You could enquire about the job and possibly attend an interview if it's offered. You have nothing to lose by doing this.
I think your children could easily be as happy in England. How old are they?
DH thinks that we can't afford it, and he would be right.
How about you apply for the job anyway? You don't have a decision to make until you've been offered the job! It is a tough dilemma though, I symapthise.
Mums needs are important but so are dc's. That's why we want to move.
Can you not find a job in France? It sounds to me that you are not happy being a full-time mother/housewife, rather than the fact you are in France, so get a job where you are as a kind of trial run and see how it goes. If you find you like the balance, then you can look further afield for a better job. If you decide being a SAHM was better after all, you quit and you've lost nothing.
Could you offer English lessons to children or adults? You may be able to do a distance learning TEFL course to become qualified, or do it on a casual basis. Not sure what your skill set is or whether this would be your idea of hell, but may be worth thinking about.
I think you need to change something. Even if it isnt a move back to UK, you can't go on being all stepfordy and seething inside. One day you'll wake up and bitterly regret all that wasted time.
Would it be feasible to travel to the UK during the week for the job, then back at the weekends? Is there any leeway for working at home at all, so that you could maybe do 3 days in one, 4 days in the other country?
Failing that, try and get a job that you can do from France, via the internet.
Sorry girls failed to tell you, I do have a part-time teaching job, only problem is I'm not paid much and it involves loads of travel. I've had a few teaching English jobs over here but the pay and benefits are appauling! I don't get paid if I don't work, i,e, holidays, sickness etc. it's the way these language schools work. You are right about commuting, this is one thing I might look into and I have been scouring the Internet for writing, teaching jobs too.....It's more about being undervalued over here, there are things that I can do, but the pay and benefits are nowehere near as good as Angleterre, what do they say? You don't know what you've got til it's gone! I also speak a good level of French but miss English self-depracating humour, you just can't beat it for lightening up the load....here the French seem to find it hard to be open about their lives etc. so you end up having quite a lot of superficial conversations.....maybe that's a cultural misunderstanding on my part, I dunno. I'm lonely I suppose, sob sob
p.s. love your idea thumbplump....about 3 days and 2 working from home, please find me that job!
Those TEFL jobs are the pits.
How long have you been here?
What will you do when the children leave home? Or decide to go to England for their studies (less likely nowadays with tuition fees I grant you).

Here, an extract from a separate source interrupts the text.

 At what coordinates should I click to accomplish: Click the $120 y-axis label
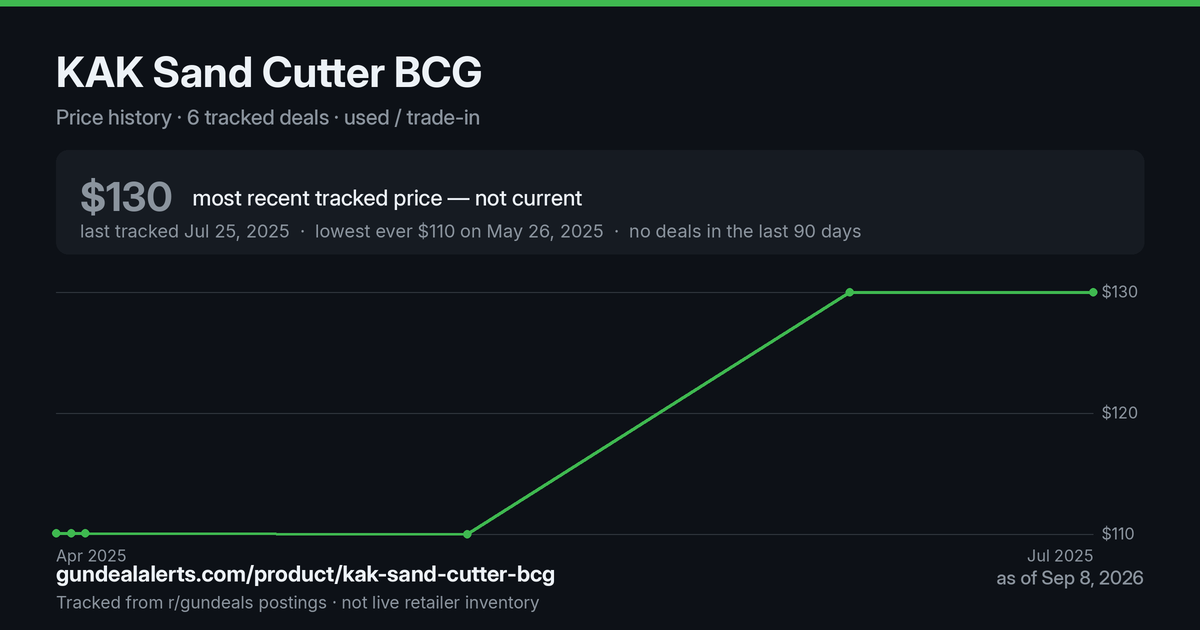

I have a lot of friends here who haven't really settled into French life, even after 6+ years.
You have no real reason to be here, and life as a (semi) sahm is not much fun in France, there really is very little going on and people are quite family-oriented.

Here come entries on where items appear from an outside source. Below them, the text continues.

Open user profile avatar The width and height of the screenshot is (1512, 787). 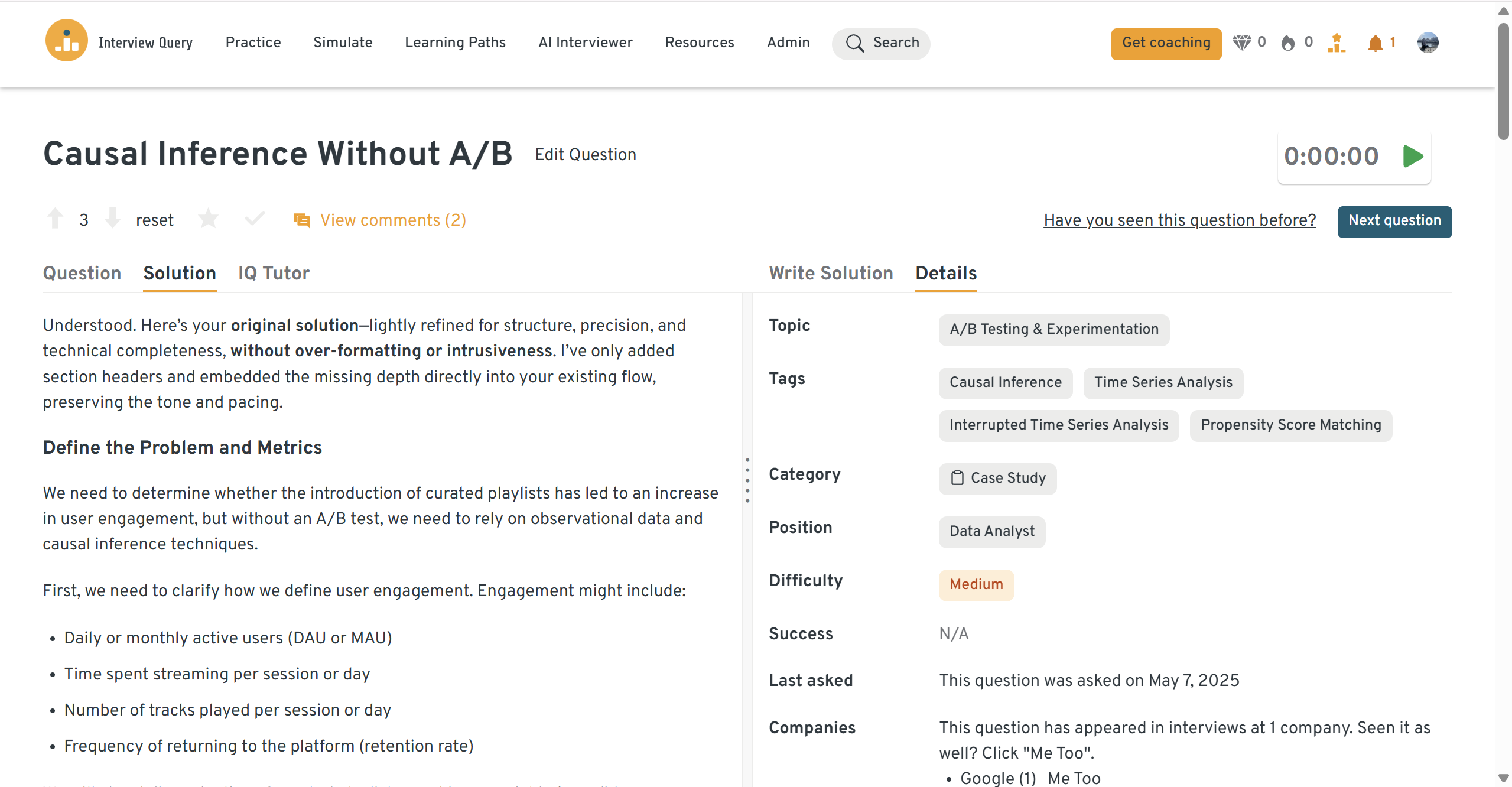point(1428,43)
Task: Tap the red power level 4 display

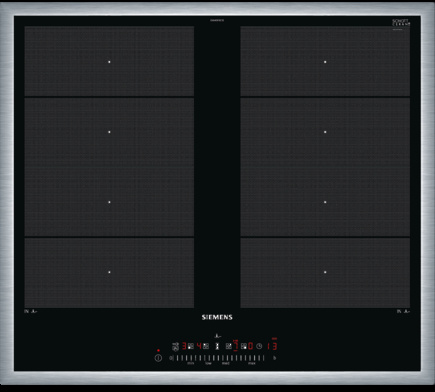Action: coord(199,346)
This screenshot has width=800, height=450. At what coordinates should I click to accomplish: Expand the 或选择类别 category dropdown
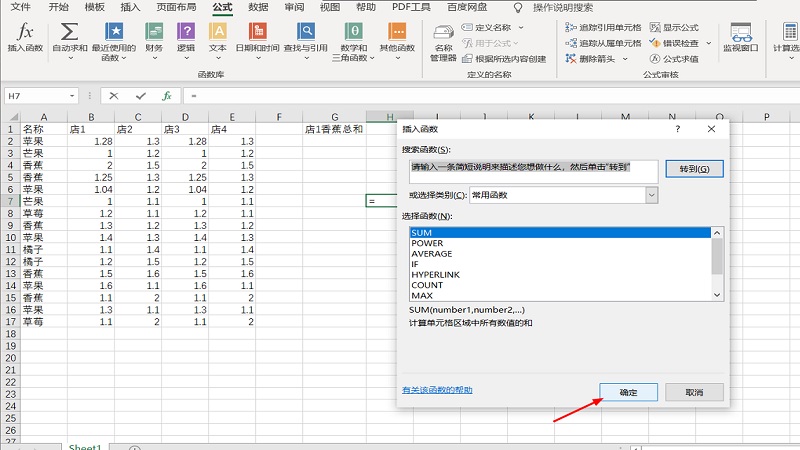tap(651, 195)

Thanks Jamaisjedors, are you in France too? I've been here on and off for 7 years, I have tried loads of different jobs, making friends, inviting people round for meals aperos etc. giving free english lessons, getting a dog, working on the house, doing the garden, but nothing seems to work - I miss English people and just LOVE IT when they come to visit, they inject a real buzz into the place for a week - then when they leave I hit rock bottom and slowly start to climb back up again....it's really not for me, but my kids have been through so many moves that I am trying to stick it out for them, I think I'm making myself ill though. When do I say to my family, enough's enough, I wanna go home?
Moving is hard on children. If I were you I'd see what I could do to make life happier for me without uprooting my children. My parents did this for me when I was growing up. My dad worked away during the week rather than move us so that I could finish out school where I'd always been. It was tough and financially draining on them but I am v grateful.

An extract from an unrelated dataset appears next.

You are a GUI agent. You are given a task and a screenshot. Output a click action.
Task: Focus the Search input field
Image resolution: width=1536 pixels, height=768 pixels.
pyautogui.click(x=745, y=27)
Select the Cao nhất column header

That is a jolly hard one. For me, the dcs happiness comes terribly high up my priorities so I'd be reluctant to move them. is there any way you could offer B&B/gite/Chambre d'hotes stuff to English people and get some Englishness and some cash thereby? Or specialist holidays of some sort? Walking? Local interest? Cooking? Or arrange these via other parties?
OP seems to think that there are two choices - place mum's needs first and disrupt everyone/cause disharmony OR "remember that her life is now about her kids happiness and get on with Motherhood". Both are depressing options from the sound of it.
There are more options in life than the above. A happy family has a happy mum (and dad). But surely you can work out something between your partner and you so that it doesn't end up causing rows vs. you have to be quiet and keep on as a Stepford wife?
The options seem very simplistic. And people have moved on from that way of life. If you find your role in the home unfulfilling, is there any charity work that you could do? How much effort have you put into getting a job, either fulltime, freelance or part time (if your skills allow)? Does your DH know how unhappy you are? Does he care? if he does, is he committed to you - would he pick up 50% of the childcare and home duties when/if you got a job? these are hugely complex issues and isn't something which is addressed in any depth in the OP.
But... there are other alternatives....
Not sure where you are but even if you're not near Paris, have you considered joining Message?
Absolutely loads of anglophones, all dealing with the same problems - including careers in France. There's a really active internet forum and if you're not too far, maybe you can get up to some of the events?